What to Watch For if You Are an Independent Contractor

According to a New York Times article, the feds are cracking down on employers that classify employees as independent contractors. 

Classifying regular workers as independent contractors allows companies to get around minimum wage, overtime and antidiscrimination laws. Workers classified as independent contractors also do not receive unemployment insurance if laid off or workers’ compensation if injured, and they rarely receive the health insurance or other fringe benefits regular employees do. Of course, this results in substantial savings for the employer. According to the article, the most often misclassified workers are truck drivers, construction workers, home health aides and high-tech engineers. 

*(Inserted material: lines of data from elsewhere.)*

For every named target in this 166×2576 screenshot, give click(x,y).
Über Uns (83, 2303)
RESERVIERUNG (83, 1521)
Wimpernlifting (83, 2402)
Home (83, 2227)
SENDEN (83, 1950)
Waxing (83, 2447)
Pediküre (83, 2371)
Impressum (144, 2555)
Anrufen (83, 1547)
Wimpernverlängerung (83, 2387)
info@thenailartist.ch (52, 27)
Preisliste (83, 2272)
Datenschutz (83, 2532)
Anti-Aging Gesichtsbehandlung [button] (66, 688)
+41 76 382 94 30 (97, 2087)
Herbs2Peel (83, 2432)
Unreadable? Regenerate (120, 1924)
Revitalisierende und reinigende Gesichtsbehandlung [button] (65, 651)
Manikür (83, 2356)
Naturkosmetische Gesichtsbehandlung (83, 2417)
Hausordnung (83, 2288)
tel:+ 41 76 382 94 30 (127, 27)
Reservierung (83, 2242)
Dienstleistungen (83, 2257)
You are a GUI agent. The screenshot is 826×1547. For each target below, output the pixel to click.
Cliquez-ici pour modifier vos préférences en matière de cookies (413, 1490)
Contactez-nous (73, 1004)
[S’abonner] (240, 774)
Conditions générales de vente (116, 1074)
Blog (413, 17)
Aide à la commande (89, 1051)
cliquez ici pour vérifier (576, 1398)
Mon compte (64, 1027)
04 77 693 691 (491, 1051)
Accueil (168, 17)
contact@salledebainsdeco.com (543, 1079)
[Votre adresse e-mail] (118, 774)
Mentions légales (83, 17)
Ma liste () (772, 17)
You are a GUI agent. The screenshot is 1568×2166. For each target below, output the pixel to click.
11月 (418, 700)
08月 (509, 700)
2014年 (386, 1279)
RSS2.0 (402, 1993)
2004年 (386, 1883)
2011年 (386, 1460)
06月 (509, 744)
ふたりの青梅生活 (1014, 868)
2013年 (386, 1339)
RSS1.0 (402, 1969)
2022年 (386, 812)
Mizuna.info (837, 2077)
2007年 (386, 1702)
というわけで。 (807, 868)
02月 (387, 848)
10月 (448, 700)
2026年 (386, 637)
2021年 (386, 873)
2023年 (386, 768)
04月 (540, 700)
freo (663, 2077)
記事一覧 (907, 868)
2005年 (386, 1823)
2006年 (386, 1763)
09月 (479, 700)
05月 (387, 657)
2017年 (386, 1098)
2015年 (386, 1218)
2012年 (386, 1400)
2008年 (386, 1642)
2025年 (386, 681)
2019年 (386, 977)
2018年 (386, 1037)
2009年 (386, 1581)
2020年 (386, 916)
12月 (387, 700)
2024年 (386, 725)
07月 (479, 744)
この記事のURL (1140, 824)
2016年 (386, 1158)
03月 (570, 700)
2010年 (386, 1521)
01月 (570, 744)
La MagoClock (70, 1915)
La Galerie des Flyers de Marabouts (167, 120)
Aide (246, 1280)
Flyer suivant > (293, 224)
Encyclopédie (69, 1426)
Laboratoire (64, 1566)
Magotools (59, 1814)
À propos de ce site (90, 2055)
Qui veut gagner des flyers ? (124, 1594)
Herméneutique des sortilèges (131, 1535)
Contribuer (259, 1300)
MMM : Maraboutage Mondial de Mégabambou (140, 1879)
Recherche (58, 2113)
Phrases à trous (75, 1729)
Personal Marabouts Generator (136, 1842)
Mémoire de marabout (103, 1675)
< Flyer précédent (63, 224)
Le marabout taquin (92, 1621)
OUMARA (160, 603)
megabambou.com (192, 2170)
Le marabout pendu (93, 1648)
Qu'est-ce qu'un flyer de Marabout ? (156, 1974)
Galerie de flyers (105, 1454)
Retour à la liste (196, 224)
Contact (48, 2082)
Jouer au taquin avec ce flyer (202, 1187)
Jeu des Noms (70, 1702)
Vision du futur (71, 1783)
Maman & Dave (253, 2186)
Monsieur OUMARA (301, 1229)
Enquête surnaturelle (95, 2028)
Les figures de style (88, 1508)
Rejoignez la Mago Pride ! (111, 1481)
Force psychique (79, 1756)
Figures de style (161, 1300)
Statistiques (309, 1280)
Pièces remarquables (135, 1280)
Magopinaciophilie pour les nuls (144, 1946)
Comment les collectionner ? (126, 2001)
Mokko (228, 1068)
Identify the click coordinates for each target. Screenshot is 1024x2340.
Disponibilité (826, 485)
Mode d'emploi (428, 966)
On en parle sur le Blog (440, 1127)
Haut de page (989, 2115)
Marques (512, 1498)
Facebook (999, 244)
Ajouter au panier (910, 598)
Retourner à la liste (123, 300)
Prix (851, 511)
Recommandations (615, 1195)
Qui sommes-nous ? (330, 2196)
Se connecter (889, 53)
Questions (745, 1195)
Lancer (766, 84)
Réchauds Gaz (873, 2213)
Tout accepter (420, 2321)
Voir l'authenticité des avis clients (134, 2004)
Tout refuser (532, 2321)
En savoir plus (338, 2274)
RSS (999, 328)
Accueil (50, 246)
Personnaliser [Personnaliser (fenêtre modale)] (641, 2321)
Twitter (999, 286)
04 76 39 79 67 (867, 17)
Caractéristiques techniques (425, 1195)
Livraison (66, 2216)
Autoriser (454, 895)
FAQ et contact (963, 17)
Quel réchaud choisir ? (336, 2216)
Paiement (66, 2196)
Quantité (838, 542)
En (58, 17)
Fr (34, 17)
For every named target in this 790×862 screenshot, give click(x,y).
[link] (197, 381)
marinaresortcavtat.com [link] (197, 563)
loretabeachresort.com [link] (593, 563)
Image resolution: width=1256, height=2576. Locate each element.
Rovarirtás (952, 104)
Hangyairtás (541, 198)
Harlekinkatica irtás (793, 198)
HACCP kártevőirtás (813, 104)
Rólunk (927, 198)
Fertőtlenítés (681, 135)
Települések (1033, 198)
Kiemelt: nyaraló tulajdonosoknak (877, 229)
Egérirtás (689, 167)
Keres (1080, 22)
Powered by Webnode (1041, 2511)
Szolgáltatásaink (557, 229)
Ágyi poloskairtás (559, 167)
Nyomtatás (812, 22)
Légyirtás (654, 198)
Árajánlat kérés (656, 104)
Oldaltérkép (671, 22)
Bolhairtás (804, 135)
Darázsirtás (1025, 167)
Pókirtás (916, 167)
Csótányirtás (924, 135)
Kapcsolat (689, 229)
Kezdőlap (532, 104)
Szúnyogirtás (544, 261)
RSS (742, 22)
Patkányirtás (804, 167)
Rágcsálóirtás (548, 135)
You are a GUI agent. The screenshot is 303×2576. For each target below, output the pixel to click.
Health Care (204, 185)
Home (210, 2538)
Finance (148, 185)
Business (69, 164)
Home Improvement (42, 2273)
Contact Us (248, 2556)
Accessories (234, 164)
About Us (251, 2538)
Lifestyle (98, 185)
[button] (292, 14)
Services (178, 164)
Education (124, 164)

Sometimes, though, the employer may have to provide workers compensation coverage to employees in order to bid on government contracts. Or, in the construction field, a contractor may require a subcontractor to furnish workers compensation coverage for employees in order to protect the contractor. Sometimes in these situations the employer will provide workers compensation coverage but will deduct the premiums from the compensation paid to workers classified as independent contractors. In these situations, very specific rules apply for the employer to classify the workers as independent contractors. Otherwise, it is illegal to withhold workers compensation premiums from a worker's check. At our offices, we currently represent a group of employees who faced this very problem. Tens of thousands of dollars were withheld from the workers to pay workers compensation premiums.

If your employer classifies you as an independent contractor, make sure you are truly independent. Who has the right to control your work? Do you have the ability to independently profit from your work? Have you made a significant investment in equipment or supplies to perform your work? Is your work with your current employer temporary? Who sets the hours? Who sets the pay? Now, if you are truly and independent contractor, look at the check you receive and see what is taken out. If workers compensation premiums are withheld, see a lawyer to determine if it is legal for you to be required to pay the premiums from your check.